> [Given records]
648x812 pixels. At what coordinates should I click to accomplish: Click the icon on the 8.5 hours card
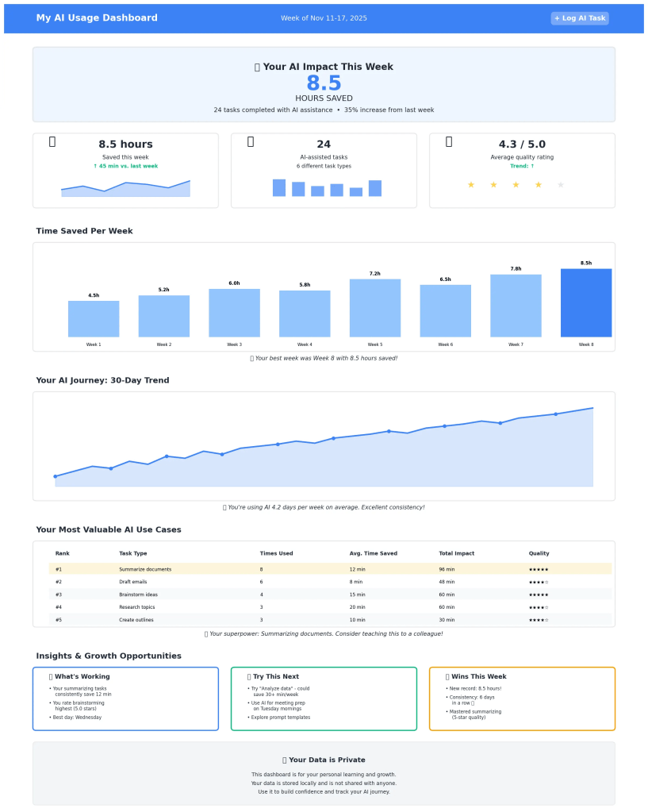[52, 141]
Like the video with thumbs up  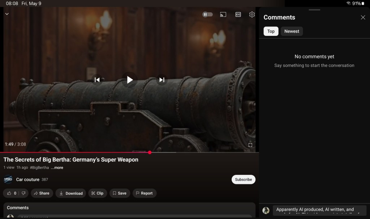click(x=10, y=193)

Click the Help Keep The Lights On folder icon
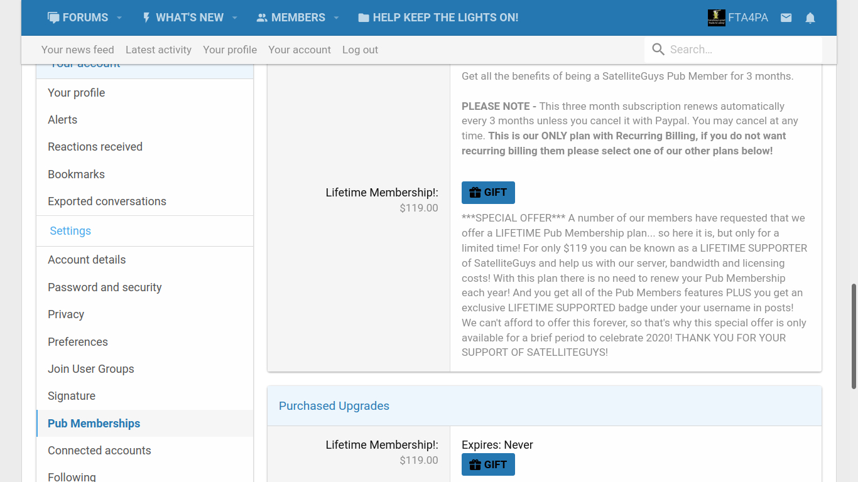[364, 18]
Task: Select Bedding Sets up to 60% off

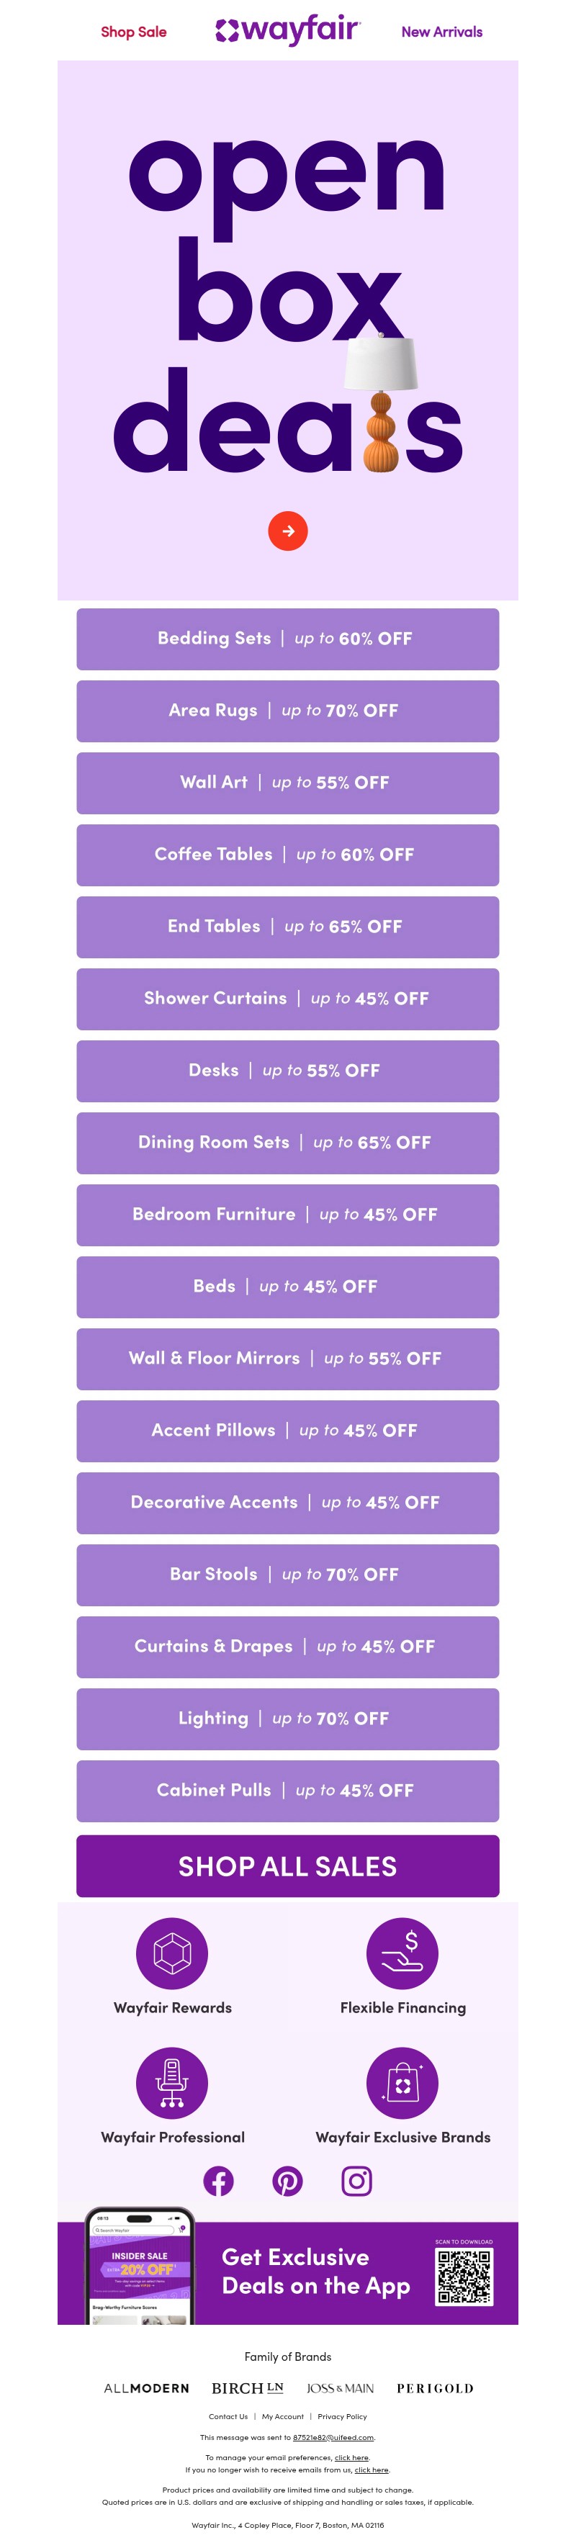Action: (288, 639)
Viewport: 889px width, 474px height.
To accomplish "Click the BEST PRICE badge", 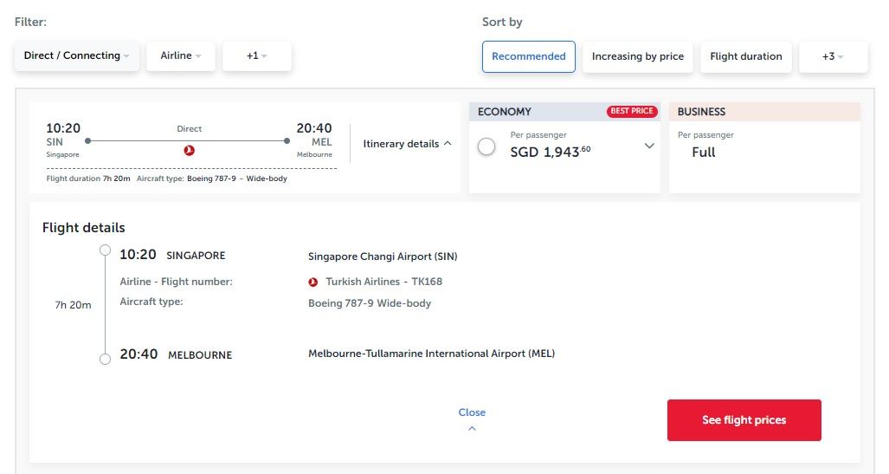I will point(631,112).
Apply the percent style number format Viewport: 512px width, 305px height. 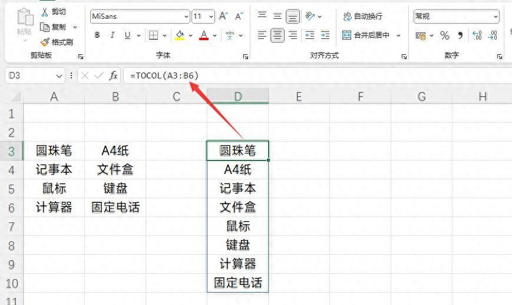445,35
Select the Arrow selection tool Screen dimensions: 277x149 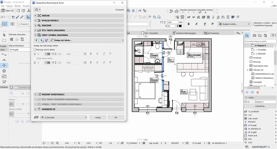pyautogui.click(x=4, y=35)
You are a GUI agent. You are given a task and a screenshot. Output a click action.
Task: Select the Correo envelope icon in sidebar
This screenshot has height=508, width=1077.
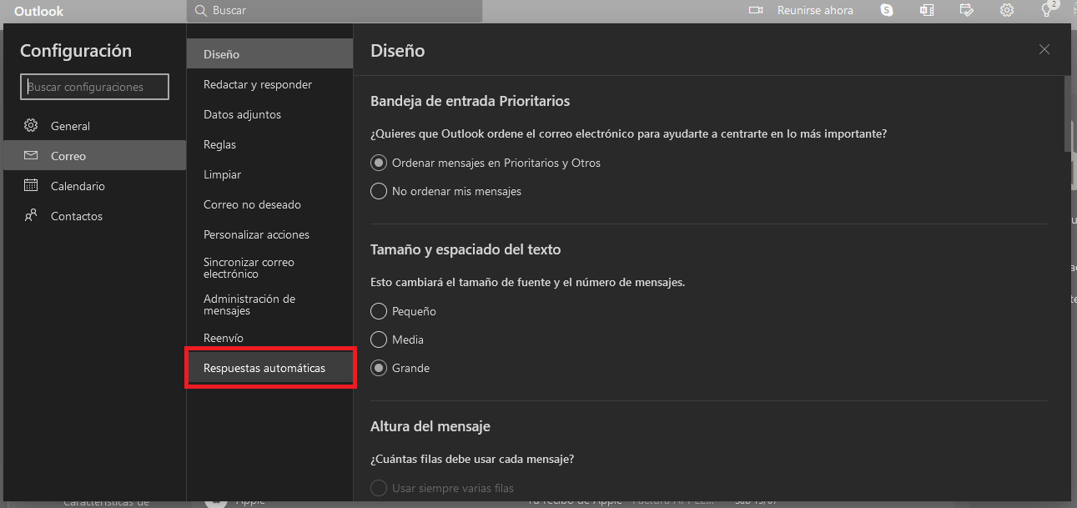pos(31,155)
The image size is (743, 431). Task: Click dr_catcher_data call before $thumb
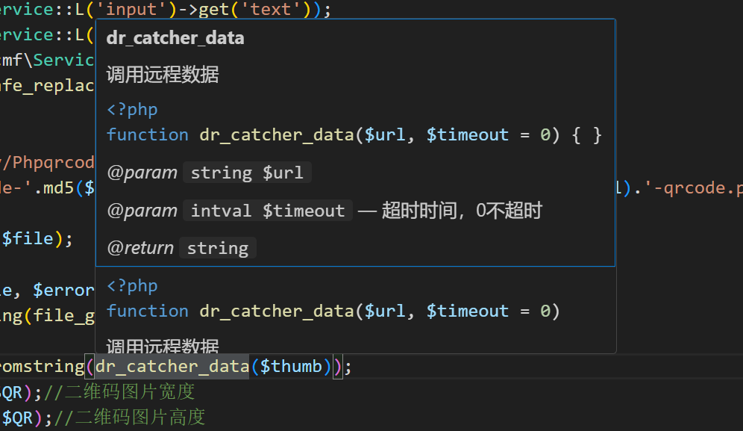coord(171,367)
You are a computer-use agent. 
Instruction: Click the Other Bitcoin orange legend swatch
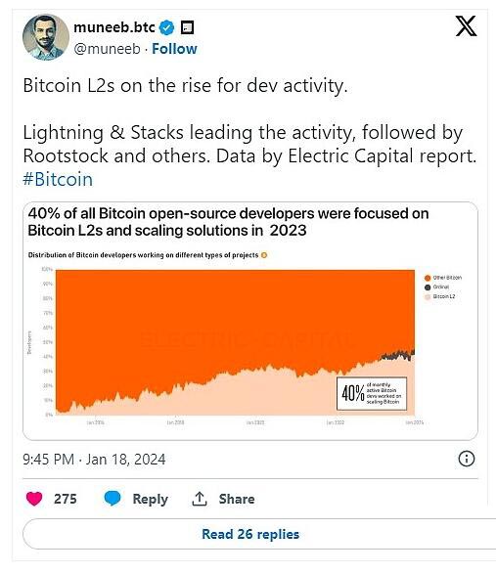[x=428, y=278]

> [Work to be completed] Copy whichever lines in the listing above contain the word "agent".

> [Response for this exercise]
You are a GUI agent. You are given a task and a screenshot. Output a click action.
You are a computer-use agent. 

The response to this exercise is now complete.